Element and text location data:
[Begin]
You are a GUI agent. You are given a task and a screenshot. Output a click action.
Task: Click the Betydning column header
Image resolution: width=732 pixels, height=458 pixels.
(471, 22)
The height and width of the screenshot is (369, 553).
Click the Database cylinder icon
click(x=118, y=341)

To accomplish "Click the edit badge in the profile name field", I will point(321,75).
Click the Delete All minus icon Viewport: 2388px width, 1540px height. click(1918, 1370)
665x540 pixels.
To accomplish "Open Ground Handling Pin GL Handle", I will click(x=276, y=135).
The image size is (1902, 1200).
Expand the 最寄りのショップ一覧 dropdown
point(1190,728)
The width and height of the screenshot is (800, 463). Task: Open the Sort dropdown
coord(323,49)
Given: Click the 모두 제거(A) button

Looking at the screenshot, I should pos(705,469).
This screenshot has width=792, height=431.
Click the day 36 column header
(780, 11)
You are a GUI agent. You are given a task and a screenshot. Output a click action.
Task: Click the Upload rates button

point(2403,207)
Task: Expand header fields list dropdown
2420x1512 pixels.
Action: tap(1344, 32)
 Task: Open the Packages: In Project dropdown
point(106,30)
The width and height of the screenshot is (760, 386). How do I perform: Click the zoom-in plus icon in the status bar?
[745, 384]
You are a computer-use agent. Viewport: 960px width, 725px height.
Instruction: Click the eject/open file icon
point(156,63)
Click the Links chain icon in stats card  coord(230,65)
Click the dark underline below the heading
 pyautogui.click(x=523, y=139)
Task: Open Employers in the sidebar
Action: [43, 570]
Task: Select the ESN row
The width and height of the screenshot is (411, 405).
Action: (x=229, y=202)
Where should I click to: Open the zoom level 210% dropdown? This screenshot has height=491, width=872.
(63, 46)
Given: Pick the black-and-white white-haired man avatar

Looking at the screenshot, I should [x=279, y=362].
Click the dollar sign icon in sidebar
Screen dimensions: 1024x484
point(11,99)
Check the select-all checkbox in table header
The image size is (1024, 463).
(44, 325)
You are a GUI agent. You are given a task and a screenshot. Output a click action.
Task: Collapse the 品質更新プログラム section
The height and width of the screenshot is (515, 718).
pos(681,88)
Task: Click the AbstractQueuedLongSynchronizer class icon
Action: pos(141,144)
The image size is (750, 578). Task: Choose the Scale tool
[End]
Requirement
Put every line of the entries above into a Markdown table with the columns "Row" and "Line". Skip blank lines and number the rows in order.

Full answer
| Row | Line |
|---|---|
| 1 | You are a GUI agent. You are given a task and a screenshot. Output a click action. |
| 2 | Task: Click the Betydning column header |
| 3 | Image resolution: width=732 pixels, height=458 pixels. |
| 4 | (471, 22) |
| 5 | The height and width of the screenshot is (369, 553). |
| 6 | Click the Database cylinder icon |
| 7 | click(x=118, y=341) |
| 8 | To accomplish "Click the edit badge in the profile name field", I will point(321,75). |
| 9 | Click the Delete All minus icon Viewport: 2388px width, 1540px height. click(1918, 1370) |
| 10 | 665x540 pixels. |
| 11 | To accomplish "Open Ground Handling Pin GL Handle", I will click(x=276, y=135). |
| 12 | The image size is (1902, 1200). |
| 13 | Expand the 最寄りのショップ一覧 dropdown |
| 14 | point(1190,728) |
| 15 | The width and height of the screenshot is (800, 463). Task: Open the Sort dropdown |
| 16 | coord(323,49) |
| 17 | Given: Click the 모두 제거(A) button |
| 18 | Looking at the screenshot, I should pos(705,469). |
| 19 | This screenshot has width=792, height=431. |
| 20 | Click the day 36 column header |
| 21 | (780, 11) |
| 22 | You are a GUI agent. You are given a task and a screenshot. Output a click action. |
| 23 | Task: Click the Upload rates button |
| 24 | point(2403,207) |
| 25 | Task: Expand header fields list dropdown |
| 26 | 2420x1512 pixels. |
| 27 | Action: tap(1344, 32) |
| 28 |  Task: Open the Packages: In Project dropdown |
| 29 | point(106,30) |
| 30 | The width and height of the screenshot is (760, 386). How do I perform: Click the zoom-in plus icon in the status bar? |
| 31 | [745, 384] |
| 32 | You are a computer-use agent. Viewport: 960px width, 725px height. |
| 33 | Instruction: Click the eject/open file icon |
| 34 | point(156,63) |
| 35 | Click the Links chain icon in stats card  coord(230,65) |
| 36 | Click the dark underline below the heading |
| 37 |  pyautogui.click(x=523, y=139) |
| 38 | Task: Open Employers in the sidebar |
| 39 | Action: [43, 570] |
| 40 | Task: Select the ESN row |
| 41 | The width and height of the screenshot is (411, 405). |
| 42 | Action: (x=229, y=202) |
| 43 | Where should I click to: Open the zoom level 210% dropdown? This screenshot has height=491, width=872. |
| 44 | (63, 46) |
| 45 | Given: Pick the black-and-white white-haired man avatar |
| 46 | Looking at the screenshot, I should [x=279, y=362]. |
| 47 | Click the dollar sign icon in sidebar |
| 48 | Screen dimensions: 1024x484 |
| 49 | point(11,99) |
| 50 | Check the select-all checkbox in table header |
| 51 | The image size is (1024, 463). |
| 52 | (44, 325) |
| 53 | You are a GUI agent. You are given a task and a screenshot. Output a click action. |
| 54 | Task: Collapse the 品質更新プログラム section |
| 55 | The height and width of the screenshot is (515, 718). |
| 56 | pos(681,88) |
| 57 | Task: Click the AbstractQueuedLongSynchronizer class icon |
| 58 | Action: pos(141,144) |
| 59 | The image size is (750, 578). Task: Choose the Scale tool |